The fast paced advances that we’ve seen in mobile technology have opened a wide swath of possibilities to how corporations conduct their business to how they support employees and reach their customers. Enterprise mobility is one of those tools that like a hammer, adds to the business’ toolbox and makes every problem look small.
Part of that success is scalable; it’s replicable and most important it’s manageable. These three things weren’t always compatible, but we’re seeing developers tackle problems ahead of impact. Apps are being introduced on a daily basis that address issues, recognize problems and enhance the user experience, both customizable and in real time.
This has created more opportunities for businesses, as both employees and customers pick up their devices —smartphone, tablets and laptops to access the internet from wherever they are, whenever they choose and it’s in this stay connected Bring Your Own Device (BYOD) environment that makes enterprise mobility feasible. But giving employees total access to the company’s information has risks, making confidential data vulnerable to hacks and other security concerns.
And the responsibility to protect information isn’t the employees or the customers, but in effect becomes the enterprise’s burden. Because as a customer I’ve only loaned you my data, my rights haven’t been given or bartered away, beyond the reasonable time frame that it took for me to conclude my business with you.
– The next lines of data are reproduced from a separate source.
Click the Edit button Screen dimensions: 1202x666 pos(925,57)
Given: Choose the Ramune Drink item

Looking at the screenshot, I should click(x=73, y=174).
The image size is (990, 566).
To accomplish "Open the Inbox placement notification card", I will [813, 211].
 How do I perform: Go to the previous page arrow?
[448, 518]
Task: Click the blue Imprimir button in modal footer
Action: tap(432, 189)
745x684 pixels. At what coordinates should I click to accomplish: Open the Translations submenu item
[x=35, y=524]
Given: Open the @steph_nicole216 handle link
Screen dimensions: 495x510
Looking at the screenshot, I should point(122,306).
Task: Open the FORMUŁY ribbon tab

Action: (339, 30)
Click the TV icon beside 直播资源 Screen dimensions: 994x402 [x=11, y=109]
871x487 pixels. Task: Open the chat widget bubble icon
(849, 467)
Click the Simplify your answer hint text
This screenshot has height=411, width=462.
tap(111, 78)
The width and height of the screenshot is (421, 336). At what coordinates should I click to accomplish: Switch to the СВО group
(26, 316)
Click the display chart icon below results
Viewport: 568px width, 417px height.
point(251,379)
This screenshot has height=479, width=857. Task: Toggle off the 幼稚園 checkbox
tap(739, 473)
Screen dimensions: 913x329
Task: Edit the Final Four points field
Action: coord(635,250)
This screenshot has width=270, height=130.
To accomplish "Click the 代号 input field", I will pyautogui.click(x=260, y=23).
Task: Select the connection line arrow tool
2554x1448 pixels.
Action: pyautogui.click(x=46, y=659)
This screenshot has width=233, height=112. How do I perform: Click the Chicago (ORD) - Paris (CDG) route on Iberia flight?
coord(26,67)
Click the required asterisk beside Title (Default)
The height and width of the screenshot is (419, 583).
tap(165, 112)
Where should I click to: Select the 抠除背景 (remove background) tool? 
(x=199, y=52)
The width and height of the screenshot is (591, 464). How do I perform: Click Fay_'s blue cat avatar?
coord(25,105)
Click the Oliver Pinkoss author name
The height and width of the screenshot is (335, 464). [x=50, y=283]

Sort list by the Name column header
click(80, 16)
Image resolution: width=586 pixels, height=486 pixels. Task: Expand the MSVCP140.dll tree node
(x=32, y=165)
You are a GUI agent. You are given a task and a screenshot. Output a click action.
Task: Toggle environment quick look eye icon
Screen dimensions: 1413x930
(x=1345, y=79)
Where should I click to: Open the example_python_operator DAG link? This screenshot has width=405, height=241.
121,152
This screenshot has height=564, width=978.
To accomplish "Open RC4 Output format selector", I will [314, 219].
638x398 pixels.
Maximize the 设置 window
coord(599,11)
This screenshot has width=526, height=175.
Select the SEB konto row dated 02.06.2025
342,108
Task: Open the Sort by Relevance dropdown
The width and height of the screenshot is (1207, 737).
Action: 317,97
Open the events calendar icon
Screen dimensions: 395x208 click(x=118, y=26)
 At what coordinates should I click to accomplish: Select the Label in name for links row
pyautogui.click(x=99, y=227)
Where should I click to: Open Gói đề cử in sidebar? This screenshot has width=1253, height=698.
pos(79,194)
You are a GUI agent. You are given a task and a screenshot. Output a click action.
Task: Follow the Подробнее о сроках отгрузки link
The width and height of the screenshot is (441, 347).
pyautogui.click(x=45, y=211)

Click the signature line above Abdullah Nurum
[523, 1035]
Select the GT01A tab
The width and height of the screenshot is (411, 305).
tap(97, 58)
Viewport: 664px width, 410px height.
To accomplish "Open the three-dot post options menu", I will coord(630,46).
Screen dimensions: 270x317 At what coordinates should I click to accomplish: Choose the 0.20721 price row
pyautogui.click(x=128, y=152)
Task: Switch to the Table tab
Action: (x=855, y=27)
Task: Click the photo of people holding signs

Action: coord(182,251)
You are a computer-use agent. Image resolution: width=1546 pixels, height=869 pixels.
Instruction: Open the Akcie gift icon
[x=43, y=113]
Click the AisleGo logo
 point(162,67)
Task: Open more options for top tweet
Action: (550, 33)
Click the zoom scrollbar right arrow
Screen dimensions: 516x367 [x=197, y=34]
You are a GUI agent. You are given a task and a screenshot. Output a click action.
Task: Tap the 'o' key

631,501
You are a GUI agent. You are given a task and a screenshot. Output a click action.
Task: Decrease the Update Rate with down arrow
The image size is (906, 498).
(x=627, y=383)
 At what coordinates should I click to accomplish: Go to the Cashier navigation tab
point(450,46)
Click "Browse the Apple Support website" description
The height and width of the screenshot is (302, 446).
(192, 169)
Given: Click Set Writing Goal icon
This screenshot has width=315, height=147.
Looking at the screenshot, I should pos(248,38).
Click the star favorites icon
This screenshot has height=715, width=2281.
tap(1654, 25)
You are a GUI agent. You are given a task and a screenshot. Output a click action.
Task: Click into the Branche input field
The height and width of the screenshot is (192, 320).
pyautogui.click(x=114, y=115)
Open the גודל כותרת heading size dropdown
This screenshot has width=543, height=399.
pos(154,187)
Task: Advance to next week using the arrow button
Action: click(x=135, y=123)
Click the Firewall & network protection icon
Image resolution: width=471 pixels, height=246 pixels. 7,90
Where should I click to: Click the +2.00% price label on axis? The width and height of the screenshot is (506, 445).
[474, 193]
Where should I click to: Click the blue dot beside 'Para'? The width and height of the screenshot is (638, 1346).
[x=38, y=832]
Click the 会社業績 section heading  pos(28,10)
And while the convenience is shared, your website having provided a gateway as if by magic on my sidebar and me going ahead and clicking, doesn’t absolve how we became engaged. After all, entrapment in the digital world leaves footprints, and my use of any app is limited. But, I do love the appeal of interfacing seamlessly without stepping a foot outside of my door, but the truth is I believed it when I read that my data was, I was assured, safe from hackers.
So, imagine my surprise when I received a letter via snail mail!
Interestingly enough, I can hardly recall that transaction. It seems that data breaches can take on average, up to 200 days to detect, that’s quite a long time. And scrambling to assess the extent of the damage, before acting on it and then issuing new credit cards, seems a pathetic waste. Did you know that $200billion is the projected global economy loss due to a data breach? Me either. It seems an expensive way of conducting business in a digital world. Come to think of it, it might be cheaper to maintain an ongoing dialogue with everyone and to hire cyber-security to help keep what needs to be safe, safe.